WORK TO COMPLETE: Rewrite the data from the line containing "will (x=551, y=222)." through the line containing "(x=26, y=144)", replacing "Selection tool" with "Move tool" and leaving everything else unchanged.

** start of INPUT MATERIAL **

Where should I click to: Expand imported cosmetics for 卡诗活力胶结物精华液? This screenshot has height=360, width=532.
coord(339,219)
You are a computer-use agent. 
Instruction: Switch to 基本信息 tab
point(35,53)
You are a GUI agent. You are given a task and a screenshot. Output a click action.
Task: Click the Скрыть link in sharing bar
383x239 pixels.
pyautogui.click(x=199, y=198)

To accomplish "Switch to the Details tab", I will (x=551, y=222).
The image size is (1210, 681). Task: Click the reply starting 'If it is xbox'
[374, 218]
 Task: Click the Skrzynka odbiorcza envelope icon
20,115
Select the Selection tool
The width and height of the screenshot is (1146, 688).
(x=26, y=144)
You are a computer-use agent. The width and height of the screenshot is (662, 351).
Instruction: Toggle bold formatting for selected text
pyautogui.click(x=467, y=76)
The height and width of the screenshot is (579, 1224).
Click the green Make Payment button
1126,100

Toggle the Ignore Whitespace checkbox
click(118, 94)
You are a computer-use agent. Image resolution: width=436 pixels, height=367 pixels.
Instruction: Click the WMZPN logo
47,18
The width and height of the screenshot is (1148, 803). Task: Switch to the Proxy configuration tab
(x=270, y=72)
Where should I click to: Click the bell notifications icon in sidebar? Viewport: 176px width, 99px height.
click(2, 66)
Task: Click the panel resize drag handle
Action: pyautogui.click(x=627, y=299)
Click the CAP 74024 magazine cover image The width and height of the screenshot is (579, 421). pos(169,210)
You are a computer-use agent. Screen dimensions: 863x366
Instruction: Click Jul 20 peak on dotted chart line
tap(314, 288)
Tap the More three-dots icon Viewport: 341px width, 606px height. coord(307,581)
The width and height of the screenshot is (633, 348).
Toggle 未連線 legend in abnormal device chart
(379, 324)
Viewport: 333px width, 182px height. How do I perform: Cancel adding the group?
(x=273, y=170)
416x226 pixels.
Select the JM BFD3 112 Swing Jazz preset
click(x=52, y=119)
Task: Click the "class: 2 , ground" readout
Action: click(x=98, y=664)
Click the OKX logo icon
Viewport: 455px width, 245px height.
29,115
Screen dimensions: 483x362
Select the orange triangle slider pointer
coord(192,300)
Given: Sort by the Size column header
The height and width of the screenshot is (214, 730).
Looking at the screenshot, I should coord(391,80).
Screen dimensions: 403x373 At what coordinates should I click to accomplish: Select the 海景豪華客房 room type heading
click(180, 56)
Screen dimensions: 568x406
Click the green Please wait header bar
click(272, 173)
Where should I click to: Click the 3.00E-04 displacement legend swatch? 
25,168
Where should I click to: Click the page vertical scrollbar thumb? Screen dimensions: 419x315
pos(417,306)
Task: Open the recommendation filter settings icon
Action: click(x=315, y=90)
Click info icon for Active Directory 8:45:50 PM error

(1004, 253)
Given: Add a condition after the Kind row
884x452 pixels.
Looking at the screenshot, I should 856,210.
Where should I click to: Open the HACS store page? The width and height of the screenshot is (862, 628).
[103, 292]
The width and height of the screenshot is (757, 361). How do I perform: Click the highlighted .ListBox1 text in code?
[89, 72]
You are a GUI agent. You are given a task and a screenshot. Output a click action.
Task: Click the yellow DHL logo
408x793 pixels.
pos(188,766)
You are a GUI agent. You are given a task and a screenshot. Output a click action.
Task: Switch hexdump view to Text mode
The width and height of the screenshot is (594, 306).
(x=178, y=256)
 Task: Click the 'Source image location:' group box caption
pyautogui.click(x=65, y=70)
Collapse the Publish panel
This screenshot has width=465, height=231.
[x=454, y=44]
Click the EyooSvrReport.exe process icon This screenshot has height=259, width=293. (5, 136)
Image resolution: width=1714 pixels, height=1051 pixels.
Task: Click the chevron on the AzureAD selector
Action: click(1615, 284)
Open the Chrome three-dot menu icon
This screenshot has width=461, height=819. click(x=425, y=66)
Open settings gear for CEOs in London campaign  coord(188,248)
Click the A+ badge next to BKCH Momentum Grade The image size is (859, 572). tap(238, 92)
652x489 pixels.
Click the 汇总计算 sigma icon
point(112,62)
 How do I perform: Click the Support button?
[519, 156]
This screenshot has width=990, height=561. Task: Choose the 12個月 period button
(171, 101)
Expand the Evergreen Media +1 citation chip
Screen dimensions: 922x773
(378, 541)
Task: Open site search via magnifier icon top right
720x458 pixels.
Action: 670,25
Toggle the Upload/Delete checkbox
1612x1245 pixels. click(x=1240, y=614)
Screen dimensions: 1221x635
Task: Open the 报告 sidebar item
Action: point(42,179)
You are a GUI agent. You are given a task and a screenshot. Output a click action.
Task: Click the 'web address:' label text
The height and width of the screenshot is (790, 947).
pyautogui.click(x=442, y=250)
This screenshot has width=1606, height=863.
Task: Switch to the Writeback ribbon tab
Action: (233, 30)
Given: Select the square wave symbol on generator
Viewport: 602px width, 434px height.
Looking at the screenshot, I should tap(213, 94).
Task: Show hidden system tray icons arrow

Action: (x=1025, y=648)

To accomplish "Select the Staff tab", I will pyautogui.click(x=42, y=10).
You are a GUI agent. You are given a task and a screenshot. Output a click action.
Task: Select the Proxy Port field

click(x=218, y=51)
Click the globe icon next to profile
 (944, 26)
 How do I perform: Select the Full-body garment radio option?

** end of INPUT MATERIAL **

ANSWER TO THE EXERCISE:
To accomplish "Switch to the Details tab", I will (x=551, y=222).
The image size is (1210, 681). Task: Click the reply starting 'If it is xbox'
[374, 218]
 Task: Click the Skrzynka odbiorcza envelope icon
20,115
Select the Move tool
The width and height of the screenshot is (1146, 688).
(x=26, y=144)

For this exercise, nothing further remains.